4.3. Corporation
A corporation is 1) an organization led by many people but treated by the law as though it were a person; 2) an organization or a group of organizations that work together as a single organization; 3) a legal entity with the right to enter into contracts; the right to own, buy and sell property; and the right to sell stock.
A corporation may be owned by a large number of investors who purchase shares of stock issued by the corporation. Each share of stock is a certificate of ownership that represents an equal share in the ownership of a corporation. Stockholders, or shareholders, are the owners of a corporation.
Shares of stock are often traded in stock markets, such as the New York, London and Tokyo stock exchanges, which are established specifically for this purpose. These markets facilitate the exchange of stock between buyers and sellers. Therefore, unlike other businesses, the ownership in many corporations changes frequently as stockholders buy or sell shares of stock. Major corporations, such as General Motors, Exxon, or Microsoft, have received billions of dollars from stockholders.
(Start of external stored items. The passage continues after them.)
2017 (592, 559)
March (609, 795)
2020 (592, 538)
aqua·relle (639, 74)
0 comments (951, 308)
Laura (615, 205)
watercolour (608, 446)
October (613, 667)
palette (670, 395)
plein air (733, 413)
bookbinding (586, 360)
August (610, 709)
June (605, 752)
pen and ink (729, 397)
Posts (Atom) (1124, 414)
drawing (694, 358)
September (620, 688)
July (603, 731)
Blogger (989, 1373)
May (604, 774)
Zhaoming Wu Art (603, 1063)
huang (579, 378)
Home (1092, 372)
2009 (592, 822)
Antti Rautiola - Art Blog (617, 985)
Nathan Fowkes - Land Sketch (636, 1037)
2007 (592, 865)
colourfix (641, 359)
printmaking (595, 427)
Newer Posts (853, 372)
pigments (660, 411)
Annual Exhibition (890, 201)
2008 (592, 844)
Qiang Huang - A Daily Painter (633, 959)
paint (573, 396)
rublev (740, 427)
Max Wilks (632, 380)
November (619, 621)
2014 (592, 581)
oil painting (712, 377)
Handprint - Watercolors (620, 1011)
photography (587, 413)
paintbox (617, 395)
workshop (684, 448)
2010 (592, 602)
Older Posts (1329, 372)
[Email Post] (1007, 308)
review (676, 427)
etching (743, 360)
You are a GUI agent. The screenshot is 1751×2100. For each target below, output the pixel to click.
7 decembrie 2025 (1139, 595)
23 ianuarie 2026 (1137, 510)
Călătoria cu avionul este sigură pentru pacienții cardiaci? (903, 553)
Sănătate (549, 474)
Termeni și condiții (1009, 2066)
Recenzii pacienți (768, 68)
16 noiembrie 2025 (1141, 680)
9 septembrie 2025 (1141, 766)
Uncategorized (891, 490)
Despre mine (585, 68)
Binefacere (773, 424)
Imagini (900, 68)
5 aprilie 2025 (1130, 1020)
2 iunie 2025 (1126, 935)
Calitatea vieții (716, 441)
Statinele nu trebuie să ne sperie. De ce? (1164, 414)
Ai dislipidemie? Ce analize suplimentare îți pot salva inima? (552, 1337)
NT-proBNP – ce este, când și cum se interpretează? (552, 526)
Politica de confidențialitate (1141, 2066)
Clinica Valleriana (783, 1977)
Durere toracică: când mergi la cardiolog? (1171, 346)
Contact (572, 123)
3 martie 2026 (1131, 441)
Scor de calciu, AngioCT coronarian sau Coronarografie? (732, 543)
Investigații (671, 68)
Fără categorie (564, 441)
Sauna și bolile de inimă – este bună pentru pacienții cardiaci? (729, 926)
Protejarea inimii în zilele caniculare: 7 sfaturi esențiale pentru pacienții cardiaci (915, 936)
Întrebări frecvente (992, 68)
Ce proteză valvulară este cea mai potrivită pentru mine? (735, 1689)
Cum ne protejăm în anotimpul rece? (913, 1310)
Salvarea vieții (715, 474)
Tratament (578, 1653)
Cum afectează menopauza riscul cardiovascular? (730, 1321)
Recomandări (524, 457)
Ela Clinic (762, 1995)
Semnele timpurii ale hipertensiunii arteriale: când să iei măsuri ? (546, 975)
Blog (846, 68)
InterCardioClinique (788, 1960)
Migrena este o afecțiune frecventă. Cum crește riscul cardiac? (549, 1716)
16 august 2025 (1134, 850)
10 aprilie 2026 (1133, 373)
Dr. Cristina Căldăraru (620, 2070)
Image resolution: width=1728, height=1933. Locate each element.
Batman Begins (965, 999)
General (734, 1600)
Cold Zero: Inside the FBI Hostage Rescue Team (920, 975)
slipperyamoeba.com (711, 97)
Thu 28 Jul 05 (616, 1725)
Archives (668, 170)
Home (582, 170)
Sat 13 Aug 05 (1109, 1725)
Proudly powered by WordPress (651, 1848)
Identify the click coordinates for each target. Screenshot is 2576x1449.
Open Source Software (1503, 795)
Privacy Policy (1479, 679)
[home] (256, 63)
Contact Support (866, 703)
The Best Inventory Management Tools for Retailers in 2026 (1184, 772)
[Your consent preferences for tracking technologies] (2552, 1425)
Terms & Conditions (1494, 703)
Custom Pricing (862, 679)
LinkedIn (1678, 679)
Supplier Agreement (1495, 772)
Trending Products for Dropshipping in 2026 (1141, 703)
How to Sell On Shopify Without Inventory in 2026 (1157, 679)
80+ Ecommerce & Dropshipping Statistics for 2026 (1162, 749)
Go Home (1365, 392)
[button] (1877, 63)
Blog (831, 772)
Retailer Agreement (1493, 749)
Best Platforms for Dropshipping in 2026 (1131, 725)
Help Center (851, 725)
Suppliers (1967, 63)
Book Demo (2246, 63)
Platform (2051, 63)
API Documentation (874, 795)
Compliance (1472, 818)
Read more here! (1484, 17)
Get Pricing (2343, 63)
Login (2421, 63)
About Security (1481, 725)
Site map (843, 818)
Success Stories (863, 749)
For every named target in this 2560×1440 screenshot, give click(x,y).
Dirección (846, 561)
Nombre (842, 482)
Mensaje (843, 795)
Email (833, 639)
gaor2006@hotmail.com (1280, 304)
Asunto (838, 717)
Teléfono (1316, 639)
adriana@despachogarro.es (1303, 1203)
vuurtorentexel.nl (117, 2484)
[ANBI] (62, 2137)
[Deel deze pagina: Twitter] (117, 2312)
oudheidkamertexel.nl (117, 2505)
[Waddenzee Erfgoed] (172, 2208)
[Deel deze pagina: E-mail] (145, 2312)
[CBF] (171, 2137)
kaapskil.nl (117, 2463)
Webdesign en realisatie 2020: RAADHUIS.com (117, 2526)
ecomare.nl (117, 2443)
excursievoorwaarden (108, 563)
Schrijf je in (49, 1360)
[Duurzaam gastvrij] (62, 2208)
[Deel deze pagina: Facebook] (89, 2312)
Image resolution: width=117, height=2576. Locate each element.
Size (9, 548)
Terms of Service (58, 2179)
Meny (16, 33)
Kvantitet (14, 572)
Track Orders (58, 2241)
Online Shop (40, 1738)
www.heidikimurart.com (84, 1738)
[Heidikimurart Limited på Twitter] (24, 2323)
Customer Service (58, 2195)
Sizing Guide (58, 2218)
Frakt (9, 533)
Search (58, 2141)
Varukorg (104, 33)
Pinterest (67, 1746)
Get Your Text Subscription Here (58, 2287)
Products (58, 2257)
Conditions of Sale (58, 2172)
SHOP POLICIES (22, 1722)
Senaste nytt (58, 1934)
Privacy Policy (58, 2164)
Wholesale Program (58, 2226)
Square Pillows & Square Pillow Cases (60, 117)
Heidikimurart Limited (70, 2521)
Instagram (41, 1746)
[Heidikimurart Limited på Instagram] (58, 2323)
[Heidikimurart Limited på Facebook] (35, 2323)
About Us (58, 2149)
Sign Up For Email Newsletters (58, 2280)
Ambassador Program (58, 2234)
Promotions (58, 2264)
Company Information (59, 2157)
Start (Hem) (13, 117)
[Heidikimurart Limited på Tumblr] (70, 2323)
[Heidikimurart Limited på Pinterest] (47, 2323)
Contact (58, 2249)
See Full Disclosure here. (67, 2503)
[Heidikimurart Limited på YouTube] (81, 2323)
Having considered the three major forms of business organizations, you can see that some business is managed by a single individual, some business is managed by many people collectively, while some business is run in the form of joint stock companies. It should be mentioned that the right choice of the form of the business is very crucial because it determines the power, control, risk and responsibility of the owner as well as the division of profits and losses. The choice of the form of business organizations can often mean the difference between a successful business and one that fails.